Parse and create HTTP Authorization headers.
ISC License
Parses and generates HTTP Authorization and Proxy-Authorization headers strictly following RFC-7235. Supports legacy style auth-schemes (Basic, Digest, Bearer) as well as the more modern key-value auth params.
npm install --save @mitmaro/http-authorization-header
const http = require('http');
const {parse} = require('@mitmaro/http-authorization-header');
const httpServer = http.createServer((req, res) => {
const authHeader = req.getHeader('Authorization');
// authHeader => 'myscheme foo=bar, baz=foobar, buzz="quoted \"value!\""
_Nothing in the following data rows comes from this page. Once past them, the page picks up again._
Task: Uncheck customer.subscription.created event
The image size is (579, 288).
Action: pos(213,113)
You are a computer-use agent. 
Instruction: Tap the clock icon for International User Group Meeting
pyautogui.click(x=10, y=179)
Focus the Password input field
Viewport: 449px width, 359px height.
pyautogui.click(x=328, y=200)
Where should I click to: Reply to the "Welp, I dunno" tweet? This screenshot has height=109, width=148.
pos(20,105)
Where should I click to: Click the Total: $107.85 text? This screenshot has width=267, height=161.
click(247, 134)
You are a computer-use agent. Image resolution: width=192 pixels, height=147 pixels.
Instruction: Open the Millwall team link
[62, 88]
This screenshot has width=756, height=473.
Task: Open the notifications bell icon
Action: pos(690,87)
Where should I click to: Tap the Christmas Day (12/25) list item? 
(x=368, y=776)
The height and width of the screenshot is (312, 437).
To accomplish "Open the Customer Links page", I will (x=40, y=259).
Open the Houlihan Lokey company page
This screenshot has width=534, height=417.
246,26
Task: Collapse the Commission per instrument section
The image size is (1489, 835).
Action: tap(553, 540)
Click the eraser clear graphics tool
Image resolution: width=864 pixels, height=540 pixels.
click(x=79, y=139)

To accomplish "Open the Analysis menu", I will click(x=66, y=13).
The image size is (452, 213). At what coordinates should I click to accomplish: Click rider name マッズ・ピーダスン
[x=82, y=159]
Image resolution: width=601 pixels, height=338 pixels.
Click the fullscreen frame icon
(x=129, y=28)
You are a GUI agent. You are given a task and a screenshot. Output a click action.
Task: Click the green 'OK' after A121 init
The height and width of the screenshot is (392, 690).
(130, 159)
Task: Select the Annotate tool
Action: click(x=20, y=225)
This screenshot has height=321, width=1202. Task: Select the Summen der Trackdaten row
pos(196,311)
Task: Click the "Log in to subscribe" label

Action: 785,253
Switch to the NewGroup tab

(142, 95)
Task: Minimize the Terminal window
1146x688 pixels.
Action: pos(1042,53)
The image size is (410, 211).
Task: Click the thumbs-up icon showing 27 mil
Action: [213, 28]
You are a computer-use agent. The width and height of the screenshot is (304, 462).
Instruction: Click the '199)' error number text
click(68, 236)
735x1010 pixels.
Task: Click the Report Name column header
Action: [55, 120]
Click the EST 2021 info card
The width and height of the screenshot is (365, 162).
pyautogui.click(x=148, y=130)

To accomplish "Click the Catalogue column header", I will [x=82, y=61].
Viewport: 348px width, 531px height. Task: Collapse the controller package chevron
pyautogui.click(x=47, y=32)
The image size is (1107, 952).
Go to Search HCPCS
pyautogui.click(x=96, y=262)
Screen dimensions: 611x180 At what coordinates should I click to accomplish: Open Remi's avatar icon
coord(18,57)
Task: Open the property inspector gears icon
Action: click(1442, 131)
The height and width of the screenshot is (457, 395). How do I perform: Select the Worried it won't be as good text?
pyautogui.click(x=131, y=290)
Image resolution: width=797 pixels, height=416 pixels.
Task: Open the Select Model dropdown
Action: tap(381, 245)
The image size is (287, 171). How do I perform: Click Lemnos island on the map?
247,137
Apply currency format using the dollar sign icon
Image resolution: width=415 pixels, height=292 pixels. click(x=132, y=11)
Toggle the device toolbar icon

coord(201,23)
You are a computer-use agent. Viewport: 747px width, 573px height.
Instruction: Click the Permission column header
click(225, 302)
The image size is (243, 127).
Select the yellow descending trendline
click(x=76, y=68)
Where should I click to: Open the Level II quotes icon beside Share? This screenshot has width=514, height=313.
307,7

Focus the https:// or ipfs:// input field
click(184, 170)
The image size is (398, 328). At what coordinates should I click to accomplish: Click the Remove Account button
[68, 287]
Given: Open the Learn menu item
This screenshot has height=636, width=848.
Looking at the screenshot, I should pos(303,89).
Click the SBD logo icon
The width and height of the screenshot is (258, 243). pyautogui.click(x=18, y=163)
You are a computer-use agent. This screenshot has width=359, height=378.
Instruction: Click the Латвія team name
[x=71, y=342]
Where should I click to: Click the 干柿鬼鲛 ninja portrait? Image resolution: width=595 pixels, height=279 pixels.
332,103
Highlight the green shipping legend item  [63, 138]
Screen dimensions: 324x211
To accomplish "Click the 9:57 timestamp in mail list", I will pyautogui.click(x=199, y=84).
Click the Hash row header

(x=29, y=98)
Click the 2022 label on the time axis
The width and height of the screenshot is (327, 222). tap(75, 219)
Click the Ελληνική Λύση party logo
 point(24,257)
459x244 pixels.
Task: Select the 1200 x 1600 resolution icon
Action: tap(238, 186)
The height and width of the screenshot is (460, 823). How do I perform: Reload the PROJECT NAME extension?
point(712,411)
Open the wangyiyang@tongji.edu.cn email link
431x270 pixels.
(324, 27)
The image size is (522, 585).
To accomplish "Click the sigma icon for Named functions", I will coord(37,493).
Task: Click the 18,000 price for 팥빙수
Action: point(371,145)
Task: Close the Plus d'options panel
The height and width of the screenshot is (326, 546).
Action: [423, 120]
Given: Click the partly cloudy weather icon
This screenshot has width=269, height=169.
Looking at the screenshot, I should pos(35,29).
const authData = parse(authHeader);
console.log(authData);
/*
{
scheme: 'myscheme',
values: [
['foo', 'bar'],
['baz', 'foobar],
['buzz', 'quotes "value!"']
]
}
*/
}).listen();
const {create, createToken68} = require('@mitmaro/http-authorization-header');
// legacy header value support (Basic, Digest, Bearer)
const basicAuthHeader = createToken68('Basic', Buffer.from('username:password').toString('base64'));
// Basic dXNlcm5hbWU6cGFzc3dvcmQ=
// modern form
const rfc7235Header = create('Custom', [['foo', 'bar'], ['foo', 'fuzz'], ['buzz', 'quoted "value!"']]);
// Custom foo=bar,foo=fuzz,buzz="quoted \"value!\""
const {
create,
createUnsafe,
createToken68,
createToken68Unsafe,
parse,
InvalidHeaderError,
InvalidInputError,
} = require('@mitmaro/http-authorization-header');
If the library is not in compliance with RFC-7235 then create an issue explaining the issue with sample data, or even better create a pull request that adds a test that fails.
Development is done using Node 8 and NPM 5, and tested against both Node 6 and Node 8. To get started
git clone [email protected]:MitMaro/http-authorization-header.git
cd http-authorization-header
npm install
npm run test
Based on auth-header which was licensed under CC0-1.0. This project is released under the ISC license.